The French blackout and the Byzantium delusion

January 17, 2010

The American press probably hardly noticed but southern France has experienced a major blackout around Christmas and in my own region – Brittany – local authorities have urged people to reduce their power consumption, lest the whole regional grid catastrophically fail. The lights are still on in the small Breton village I am writing this from, but it is probably a matter of time before they go off. No matter what nuclear power fans say on the other side of the Atlantic, French power plants are not aging well. They need more maintenance, and this takes longer. To make things worse, EDF, the French national power company has outsourced most of said maintenance to independent contractors whose employees are less paid and less well treated than its own. The result has been a row of strikes, which paralyzed operations and forced EDF to delay maintenance until the end of the year.

France, which used to be a major power exporter has now become a net importer and since the grid is undersized, this is becoming a real problem for those of us who don’t live near a power plant. In Brittany, where the population has refused – and is still refusing – nuclear power, this has become a major political subject – we are nearing a regional election, remember – and local politicians are pushing for the building of a gas power plant on the northern coast. Another – built in a low-lying coastal area – will be put on line in a few days, but everybody agrees it won’t be enough and that we are only a cold day away from darkness.

There is more to this than the failure of a short-sighted energy policy, however. It is not unusual, indeed, to see France, and its all-nuclear policy, proposed as a model for a supposedly oil-addicted and oil-starved USA. It is also not unusual to see Europe considered as a kind of new Byzantium, set to survive, because of its sensible energy policy, a doomed America.

Needless to say, this has nothing to do with the reality of the European situation. It is true that European economies are more energy efficient than the American one, but there are reasons for that. With the exception of the North Sea, European resources are long exhausted. France, the country I know best, has no oil, almost no uranium and gas, and as for its coal mines, they have all closed down. Moreover, its agriculture is heavily dependent upon fossil fuel… and European subsidies.

The mass transit network is certainly more extensive, and more efficient, but it is also very brittle and quite dependent upon foreign resources – uranium or gas mostly. Should the lights go off, so will the train. Besides, the quality of the local service – vital to local economies but rarely if ever talked about in papers – is steadily decreasing.

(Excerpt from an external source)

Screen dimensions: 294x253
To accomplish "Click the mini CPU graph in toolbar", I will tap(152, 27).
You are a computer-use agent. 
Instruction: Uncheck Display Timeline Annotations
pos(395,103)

Europe has another problem, which largely monoethnic America tends to overlook. It is not culturally homogeneous. America certainly has varied regional cultures and a number of dispersed minorities, but on the whole it has the same general culture from Boston to Los-Angeles. The territorial minorities are tiny and far between. The only sizable one is the Navajo nation, numbering 180.000 and while Americans routinely talk about secession and civil war, very few regional entities have enough legitimacy and political clout to actually secede. As for the secessionist organizations which surface sometimes in the news… let’s say that my own organization is present in the regional government, and we are not particularly big by European standards.

Europe, on the other hand, is divided into some thirty nation states and a larger number of stateless nations, people and territorial communities, some of them quite large. As the amount of resources available to European societies decreases, this mix of deep-rooted internal divisions and of very advanced depletion may prove deadly. The existence of reasonably large sub-state territorial communities will provide future post-collapse polities with a stability those born from the break-up of an homogeneous society will lack, but conflicts between a failing but still control-avid state and its territorial minorities can be incredibly destructive, especially if the borders are not well defined or in areas of mixed identities or ethnicity.

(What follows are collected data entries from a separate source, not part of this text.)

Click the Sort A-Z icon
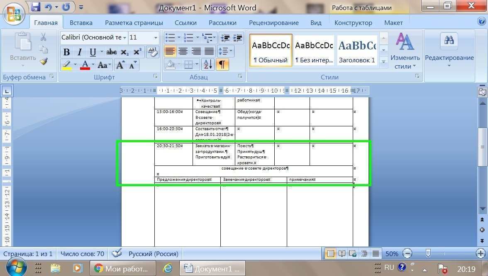Screen dimensions: 488x276 click(x=207, y=64)
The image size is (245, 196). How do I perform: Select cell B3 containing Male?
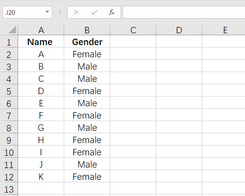(x=87, y=66)
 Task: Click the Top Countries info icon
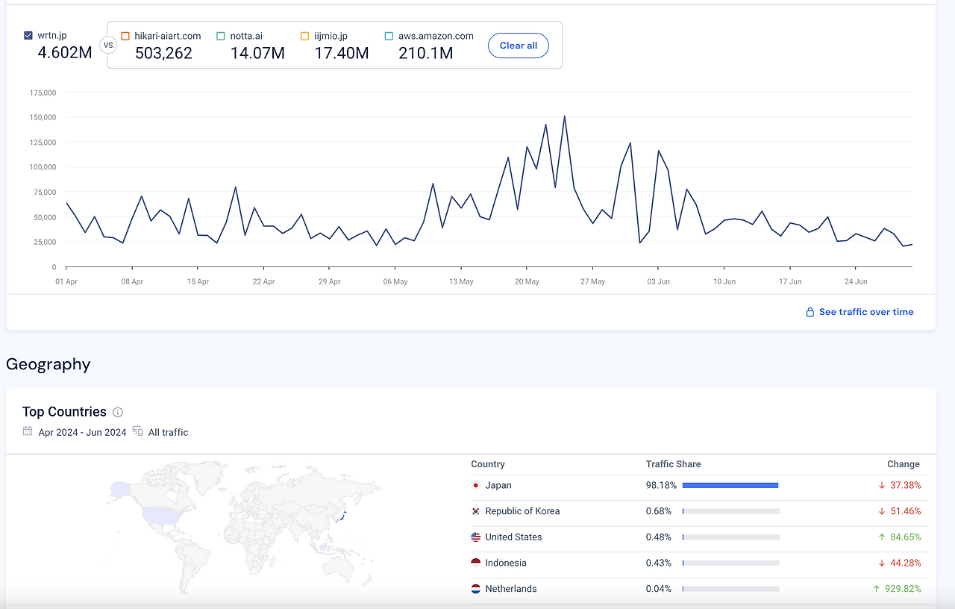[118, 412]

In fact, if Europe has a counterpart in the late Roman Empire, it is poor, dependent and tribal Britain.

This fascination with an Europe which is quite likely to collapse quicker and deeper than America, tells in fact more about the delusions of some activists than about the supposed advantages of the European model. Those who feel that the current system doesn’t give them what they deserve – and those are often the same as those who wish it to collapse – often look away to some far away country – the farther the better, which, in their eyes, embodies all the virtues their homeland supposedly lacks.

Needless to say, it is not very conducive to community building, something which has to be done with local people holding local values shaped by a long local history. Projecting one’s fantasies on some distant country which shares none of this and trying to impose them upon a local community which most likely wants nothing of it is the surest way to failure.

Community building is about doing what has to be done here and now, not about dreaming about some fantasy Byzantium, which is nothing more then the projection of our failure to act.

Damien Perrotin

I’ve always disliked writing biographical blurbs because I never know how to begin... well, let’s say I was born and raised in Saint-Nazaire, a small industrial city in Southern Brittany and have graduated from Science Po’ Aix, a school specialising in law and political science – I must still have the diploma in some drawer. Like most French men of my generation, I spent some time in the military and had a rather banal career in the municipal administration. At thirty-three I engaged in politics, in the UDB, a small autonomist party. As the head of the local branch, I do the usual campaigning, scheming and politickering, while measuring the growing impotence of traditional politics as a tool to get us through the energy descent without too much damage. I am also a member of a local think-tank called CELA. Being a minor politician, and a political scientist by education, I am especially interested in the political, sociological and cultural aspects of the energy descent.